Figure 7 - Imports Plus Natural Gas versus Demand
Conclusion
On May 25, 2025, California’s solar output set a technical record, producing 158% of demand at peak. However, this required costly imports at $35/MWh during low solar periods and paying neighbors to take excess power at negative prices, costing ~$2.9 million in one day. Homeowners with solar panels, were paid ~ 15–30 cents/kWh under Net Energy Metering, further increase costs passed to ratepayers. McKibben’s narrative of a renewable triumph ignores these economic failures. California’s grid strategy—relying on neighbors as a virtual battery and paying for both imports and exports—raises bills and questions the sustainability of its renewable model. Technical success does not equate to economic viability, and California’s ratepayers bear the cost of this disconnect.
As a consequence of the wasteful policies you highlight, California's power rates are now typically the most expensive in the continental U.S. In March, 2025 California's average retail rate was 30.62 cents per kilowatt-hour (kWh,) almost twice the national average of 16.22 cents/ kWh. https://poweroutage.us/electricity-rates This is a private sector tax on a necessary of life.
Based on my almost decade long experience as an intervenor in the public interest, the state's regulatory and oversight bureaucracy via the California Public Utilities Commission (CPUC) is designed to make it difficult for ratepayers to supply meaningful input. Certain politically-favored special interests supply most of the input instead. Thus, Californians have taxation without representation.
Thank you for highlighting the misleading statistics cited by solar power salesmen such as Bill McKibben.
As you note, California's technique is to outsource the air pollution associated with electricity generation to nearby states.
Searching for the phrase "WEIM Benefits" brings up the huge economic benefits to PacifiCorp from exporting its mostly coal-fired power to the lucrative California electric power market. PacifiCorp's cumulative wholesale sales - mostly to California entities - topped $1 billion by the end of the second quarter of 2025. PacifiCorp and CAISO created WEIM in November, 2014 as a way to evade the environmental protections of California SB 1368 (2006, Perata.) [PacifiCorp is a Berkshire Hathaway subsidiary. ]

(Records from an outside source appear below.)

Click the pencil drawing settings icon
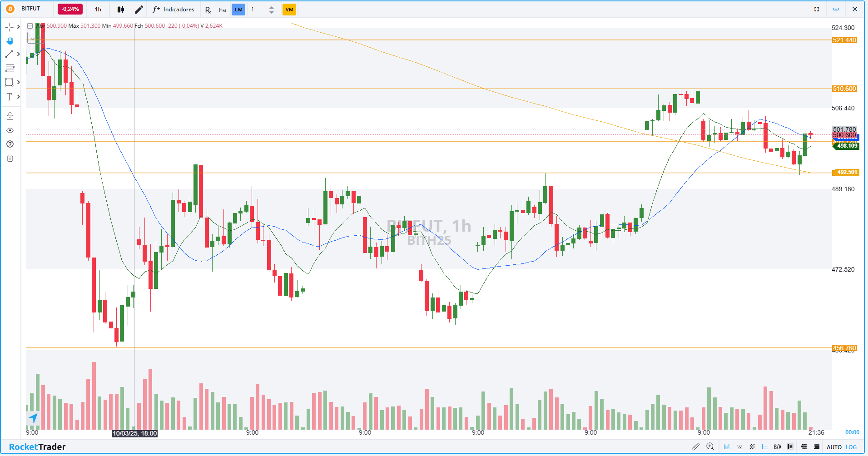This screenshot has width=868, height=456. 139,10
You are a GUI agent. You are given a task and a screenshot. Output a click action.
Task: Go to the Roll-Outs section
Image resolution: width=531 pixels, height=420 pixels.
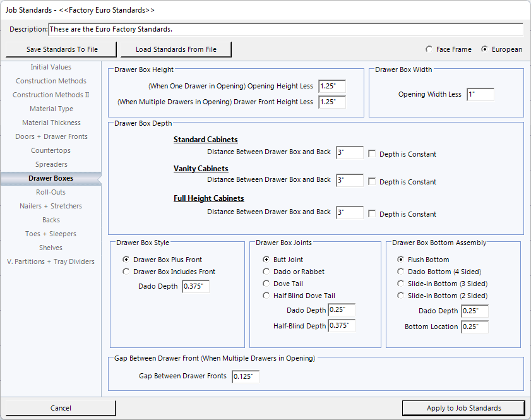(x=51, y=192)
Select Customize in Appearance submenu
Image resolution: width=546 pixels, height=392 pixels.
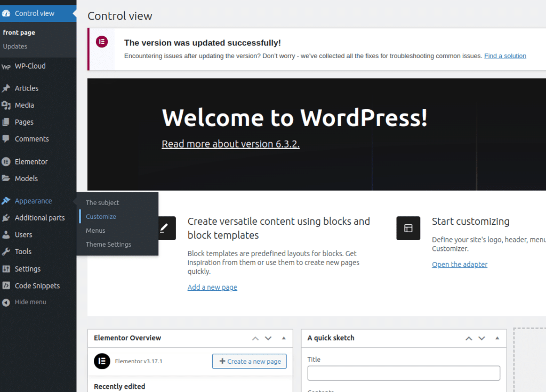(x=101, y=217)
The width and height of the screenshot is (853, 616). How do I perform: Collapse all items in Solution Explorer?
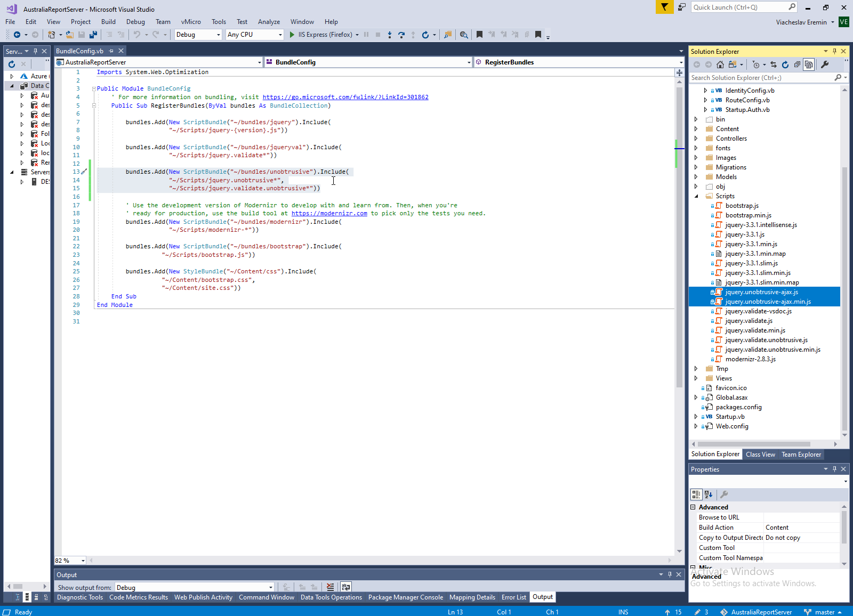tap(797, 64)
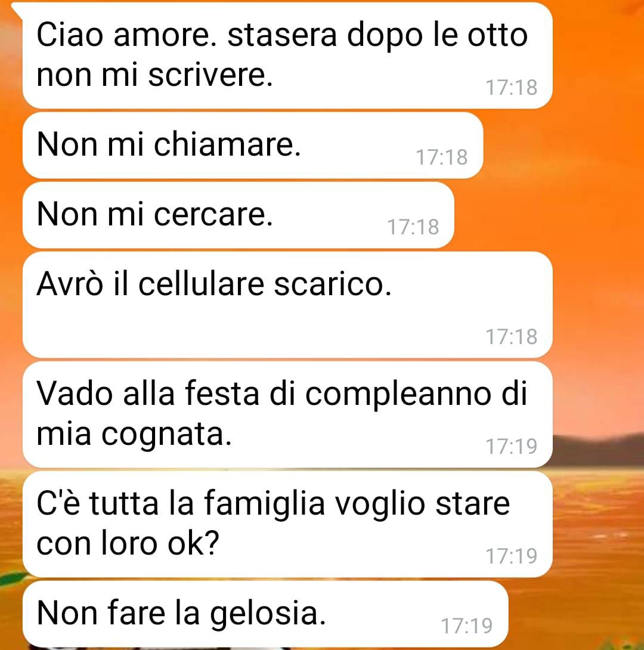This screenshot has width=644, height=650.
Task: Click the 17:19 timestamp under 'mia cognata.'
Action: 512,447
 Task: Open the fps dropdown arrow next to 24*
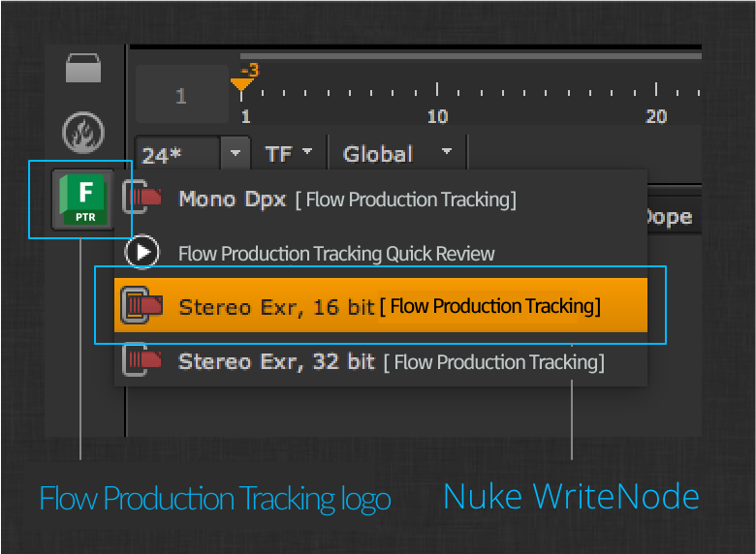pyautogui.click(x=236, y=153)
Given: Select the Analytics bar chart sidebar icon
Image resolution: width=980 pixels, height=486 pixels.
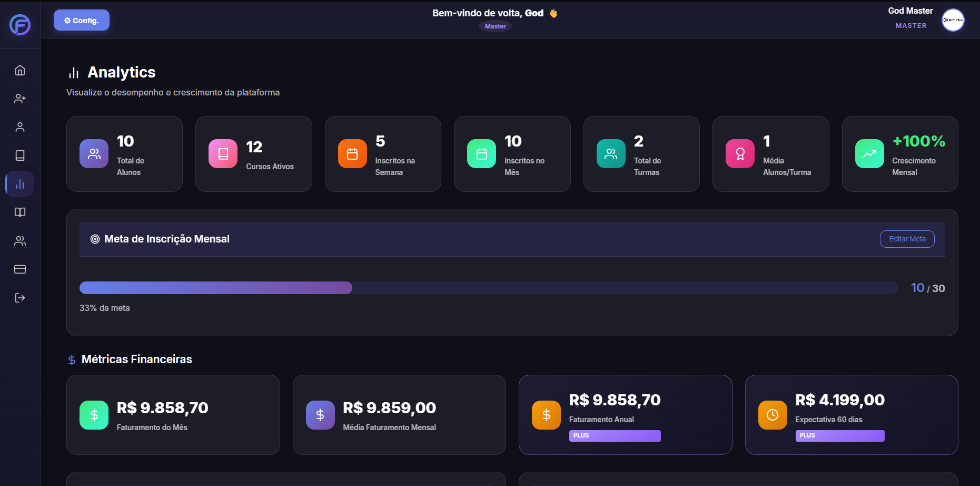Looking at the screenshot, I should (x=19, y=183).
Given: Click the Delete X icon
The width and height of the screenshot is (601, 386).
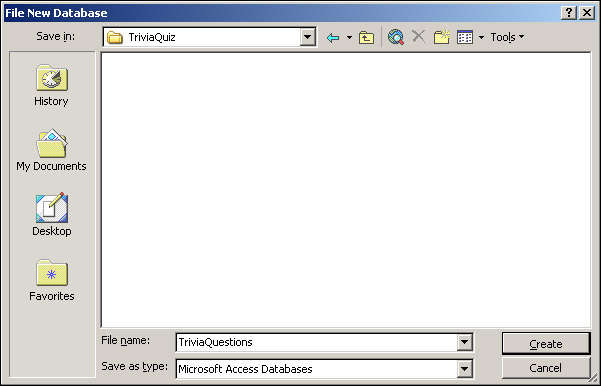Looking at the screenshot, I should coord(419,37).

Californians for Green Nuclear Power highlights the hypocrisy and economic costs of these policies at their GreenNUKE Substack. https://greennuke.substack.com/
Kerry, we are under an NEM 1 agreement here in California. I’ve never been able to reconcile our solar production with our much lower consumption. I assumed that we were effectively selling energy into the grid during peak (trough, really) midday pricing, providing us with little to no net credit since energy is basically free around midday in our sunny area. Do you know differently, or how energy returned to the grid is priced? Our utility (SCE) is useless in providing this information.